Exercise directions: Copy the data exactly, line for line.
--
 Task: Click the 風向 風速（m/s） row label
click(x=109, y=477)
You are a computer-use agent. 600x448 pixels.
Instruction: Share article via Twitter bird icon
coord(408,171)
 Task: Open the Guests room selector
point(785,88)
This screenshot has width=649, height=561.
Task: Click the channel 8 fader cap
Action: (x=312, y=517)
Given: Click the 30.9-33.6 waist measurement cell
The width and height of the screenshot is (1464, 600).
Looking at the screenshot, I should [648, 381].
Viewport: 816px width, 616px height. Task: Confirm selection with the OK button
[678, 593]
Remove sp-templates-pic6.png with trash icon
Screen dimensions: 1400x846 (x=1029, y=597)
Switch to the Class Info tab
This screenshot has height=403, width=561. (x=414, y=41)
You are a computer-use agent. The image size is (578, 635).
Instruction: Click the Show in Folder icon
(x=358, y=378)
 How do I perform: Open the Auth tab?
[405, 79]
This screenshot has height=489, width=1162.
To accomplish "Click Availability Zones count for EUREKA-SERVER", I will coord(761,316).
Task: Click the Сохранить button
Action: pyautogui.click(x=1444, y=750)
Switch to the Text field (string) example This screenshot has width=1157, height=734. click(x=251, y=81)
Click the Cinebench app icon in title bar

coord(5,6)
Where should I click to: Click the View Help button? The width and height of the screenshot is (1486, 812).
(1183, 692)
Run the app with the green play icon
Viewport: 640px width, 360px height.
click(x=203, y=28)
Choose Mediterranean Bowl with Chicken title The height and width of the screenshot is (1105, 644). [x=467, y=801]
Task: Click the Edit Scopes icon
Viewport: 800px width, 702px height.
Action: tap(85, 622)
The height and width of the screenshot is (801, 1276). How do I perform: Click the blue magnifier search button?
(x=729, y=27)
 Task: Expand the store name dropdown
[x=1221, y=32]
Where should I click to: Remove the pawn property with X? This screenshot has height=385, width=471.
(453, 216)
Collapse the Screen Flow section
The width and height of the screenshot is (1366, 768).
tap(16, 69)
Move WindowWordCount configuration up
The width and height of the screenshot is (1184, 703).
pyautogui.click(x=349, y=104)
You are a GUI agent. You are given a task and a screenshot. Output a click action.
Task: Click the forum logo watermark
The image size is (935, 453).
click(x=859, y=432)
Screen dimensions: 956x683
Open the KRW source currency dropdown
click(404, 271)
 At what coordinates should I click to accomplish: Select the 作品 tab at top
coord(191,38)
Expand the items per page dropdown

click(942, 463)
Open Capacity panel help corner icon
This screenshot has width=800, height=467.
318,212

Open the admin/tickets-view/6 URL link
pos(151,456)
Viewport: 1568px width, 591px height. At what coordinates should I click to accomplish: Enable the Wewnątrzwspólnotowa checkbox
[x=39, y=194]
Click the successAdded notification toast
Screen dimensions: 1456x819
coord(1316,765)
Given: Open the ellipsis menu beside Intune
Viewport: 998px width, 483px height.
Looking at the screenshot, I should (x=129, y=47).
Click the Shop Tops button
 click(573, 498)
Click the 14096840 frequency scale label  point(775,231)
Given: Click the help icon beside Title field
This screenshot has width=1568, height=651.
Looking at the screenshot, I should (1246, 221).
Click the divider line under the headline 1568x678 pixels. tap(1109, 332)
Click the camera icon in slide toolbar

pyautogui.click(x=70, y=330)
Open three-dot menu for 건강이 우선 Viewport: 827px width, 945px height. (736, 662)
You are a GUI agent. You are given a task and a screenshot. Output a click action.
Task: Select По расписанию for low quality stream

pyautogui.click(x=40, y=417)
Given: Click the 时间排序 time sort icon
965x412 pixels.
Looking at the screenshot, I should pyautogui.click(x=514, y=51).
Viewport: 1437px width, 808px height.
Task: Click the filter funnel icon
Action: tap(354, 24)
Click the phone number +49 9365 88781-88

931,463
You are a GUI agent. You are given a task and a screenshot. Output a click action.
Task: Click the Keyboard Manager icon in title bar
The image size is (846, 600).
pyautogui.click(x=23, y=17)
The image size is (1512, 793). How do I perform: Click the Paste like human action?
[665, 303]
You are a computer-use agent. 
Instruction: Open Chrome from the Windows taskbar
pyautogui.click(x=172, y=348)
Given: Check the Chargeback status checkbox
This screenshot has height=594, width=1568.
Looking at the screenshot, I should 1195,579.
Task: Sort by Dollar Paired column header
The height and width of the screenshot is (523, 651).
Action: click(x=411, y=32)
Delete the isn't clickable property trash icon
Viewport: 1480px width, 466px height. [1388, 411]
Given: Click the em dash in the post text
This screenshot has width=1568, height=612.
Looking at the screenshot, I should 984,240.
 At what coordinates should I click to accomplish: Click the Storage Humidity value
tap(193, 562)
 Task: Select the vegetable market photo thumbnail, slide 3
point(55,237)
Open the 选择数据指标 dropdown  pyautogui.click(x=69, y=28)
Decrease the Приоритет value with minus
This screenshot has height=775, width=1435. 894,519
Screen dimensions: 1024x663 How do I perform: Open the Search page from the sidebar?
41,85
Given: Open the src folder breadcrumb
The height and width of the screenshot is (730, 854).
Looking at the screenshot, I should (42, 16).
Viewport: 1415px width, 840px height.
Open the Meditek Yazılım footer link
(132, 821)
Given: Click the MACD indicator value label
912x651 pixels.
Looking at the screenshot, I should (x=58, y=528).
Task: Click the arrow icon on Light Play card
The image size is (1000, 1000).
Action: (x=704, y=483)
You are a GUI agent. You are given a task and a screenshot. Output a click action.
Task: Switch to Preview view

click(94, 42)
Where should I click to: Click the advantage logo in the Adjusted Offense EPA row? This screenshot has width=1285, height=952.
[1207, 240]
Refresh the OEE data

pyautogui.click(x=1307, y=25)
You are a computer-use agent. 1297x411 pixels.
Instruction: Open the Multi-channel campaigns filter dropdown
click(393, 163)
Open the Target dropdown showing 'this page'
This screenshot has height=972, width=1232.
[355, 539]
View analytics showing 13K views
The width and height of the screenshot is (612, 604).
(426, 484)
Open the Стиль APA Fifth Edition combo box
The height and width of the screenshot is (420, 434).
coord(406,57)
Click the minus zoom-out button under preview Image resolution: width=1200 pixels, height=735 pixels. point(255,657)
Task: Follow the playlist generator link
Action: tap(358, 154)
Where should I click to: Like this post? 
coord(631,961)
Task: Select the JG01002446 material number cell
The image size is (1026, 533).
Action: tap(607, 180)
--
Answer below:
 Task: Click the 風向 風速（m/s） row label
click(x=109, y=477)
You are a computer-use agent. 600x448 pixels.
Instruction: Share article via Twitter bird icon
coord(408,171)
 Task: Open the Guests room selector
point(785,88)
This screenshot has width=649, height=561.
Task: Click the channel 8 fader cap
Action: (x=312, y=517)
Given: Click the 30.9-33.6 waist measurement cell
The width and height of the screenshot is (1464, 600).
Looking at the screenshot, I should [648, 381].
Viewport: 816px width, 616px height. Task: Confirm selection with the OK button
[678, 593]
Remove sp-templates-pic6.png with trash icon
Screen dimensions: 1400x846 (x=1029, y=597)
Switch to the Class Info tab
This screenshot has height=403, width=561. (x=414, y=41)
You are a computer-use agent. The image size is (578, 635).
Instruction: Click the Show in Folder icon
(x=358, y=378)
 How do I perform: Open the Auth tab?
[405, 79]
This screenshot has height=489, width=1162.
To accomplish "Click Availability Zones count for EUREKA-SERVER", I will coord(761,316).
Task: Click the Сохранить button
Action: pyautogui.click(x=1444, y=750)
Switch to the Text field (string) example This screenshot has width=1157, height=734. click(x=251, y=81)
Click the Cinebench app icon in title bar

coord(5,6)
Where should I click to: Click the View Help button? The width and height of the screenshot is (1486, 812).
(1183, 692)
Run the app with the green play icon
Viewport: 640px width, 360px height.
click(x=203, y=28)
Choose Mediterranean Bowl with Chicken title The height and width of the screenshot is (1105, 644). [x=467, y=801]
Task: Click the Edit Scopes icon
Viewport: 800px width, 702px height.
Action: tap(85, 622)
The height and width of the screenshot is (801, 1276). How do I perform: Click the blue magnifier search button?
(x=729, y=27)
 Task: Expand the store name dropdown
[x=1221, y=32]
Where should I click to: Remove the pawn property with X? This screenshot has height=385, width=471.
(453, 216)
Collapse the Screen Flow section
The width and height of the screenshot is (1366, 768).
tap(16, 69)
Move WindowWordCount configuration up
The width and height of the screenshot is (1184, 703).
pyautogui.click(x=349, y=104)
You are a GUI agent. You are given a task and a screenshot. Output a click action.
Task: Click the forum logo watermark
The image size is (935, 453).
click(x=859, y=432)
Screen dimensions: 956x683
Open the KRW source currency dropdown
click(404, 271)
 At what coordinates should I click to accomplish: Select the 作品 tab at top
coord(191,38)
Expand the items per page dropdown

click(942, 463)
Open Capacity panel help corner icon
This screenshot has width=800, height=467.
318,212

Open the admin/tickets-view/6 URL link
pos(151,456)
Viewport: 1568px width, 591px height. At what coordinates should I click to accomplish: Enable the Wewnątrzwspólnotowa checkbox
[x=39, y=194]
Click the successAdded notification toast
Screen dimensions: 1456x819
coord(1316,765)
Given: Open the ellipsis menu beside Intune
Viewport: 998px width, 483px height.
Looking at the screenshot, I should (x=129, y=47).
Click the Shop Tops button
 click(573, 498)
Click the 14096840 frequency scale label  point(775,231)
Given: Click the help icon beside Title field
This screenshot has width=1568, height=651.
Looking at the screenshot, I should (1246, 221).
Click the divider line under the headline 1568x678 pixels. tap(1109, 332)
Click the camera icon in slide toolbar

pyautogui.click(x=70, y=330)
Open three-dot menu for 건강이 우선 Viewport: 827px width, 945px height. (736, 662)
You are a GUI agent. You are given a task and a screenshot. Output a click action.
Task: Select По расписанию for low quality stream

pyautogui.click(x=40, y=417)
Given: Click the 时间排序 time sort icon
965x412 pixels.
Looking at the screenshot, I should pyautogui.click(x=514, y=51).
Viewport: 1437px width, 808px height.
Task: Click the filter funnel icon
Action: tap(354, 24)
Click the phone number +49 9365 88781-88

931,463
You are a GUI agent. You are given a task and a screenshot. Output a click action.
Task: Click the Keyboard Manager icon in title bar
The image size is (846, 600).
pyautogui.click(x=23, y=17)
The image size is (1512, 793). How do I perform: Click the Paste like human action?
[665, 303]
You are a computer-use agent. 
Instruction: Open Chrome from the Windows taskbar
pyautogui.click(x=172, y=348)
Given: Check the Chargeback status checkbox
This screenshot has height=594, width=1568.
Looking at the screenshot, I should 1195,579.
Task: Sort by Dollar Paired column header
The height and width of the screenshot is (523, 651).
Action: click(x=411, y=32)
Delete the isn't clickable property trash icon
Viewport: 1480px width, 466px height. [1388, 411]
Given: Click the em dash in the post text
This screenshot has width=1568, height=612.
Looking at the screenshot, I should 984,240.
 At what coordinates should I click to accomplish: Click the Storage Humidity value
tap(193, 562)
 Task: Select the vegetable market photo thumbnail, slide 3
point(55,237)
Open the 选择数据指标 dropdown  pyautogui.click(x=69, y=28)
Decrease the Приоритет value with minus
This screenshot has height=775, width=1435. 894,519
Screen dimensions: 1024x663 How do I perform: Open the Search page from the sidebar?
41,85
Given: Open the src folder breadcrumb
The height and width of the screenshot is (730, 854).
Looking at the screenshot, I should (42, 16).
Viewport: 1415px width, 840px height.
Open the Meditek Yazılım footer link
(132, 821)
Given: Click the MACD indicator value label
912x651 pixels.
Looking at the screenshot, I should (x=58, y=528).
Task: Click the arrow icon on Light Play card
The image size is (1000, 1000).
Action: (x=704, y=483)
You are a GUI agent. You are given a task and a screenshot. Output a click action.
Task: Switch to Preview view

click(94, 42)
Where should I click to: Click the advantage logo in the Adjusted Offense EPA row? This screenshot has width=1285, height=952.
[1207, 240]
Refresh the OEE data

pyautogui.click(x=1307, y=25)
You are a computer-use agent. 1297x411 pixels.
Instruction: Open the Multi-channel campaigns filter dropdown
click(393, 163)
Open the Target dropdown showing 'this page'
This screenshot has height=972, width=1232.
[355, 539]
View analytics showing 13K views
The width and height of the screenshot is (612, 604).
(426, 484)
Open the Стиль APA Fifth Edition combo box
The height and width of the screenshot is (420, 434).
coord(406,57)
Click the minus zoom-out button under preview Image resolution: width=1200 pixels, height=735 pixels. point(255,657)
Task: Follow the playlist generator link
Action: tap(358, 154)
Where should I click to: Like this post? 
coord(631,961)
Task: Select the JG01002446 material number cell
The image size is (1026, 533).
Action: tap(607, 180)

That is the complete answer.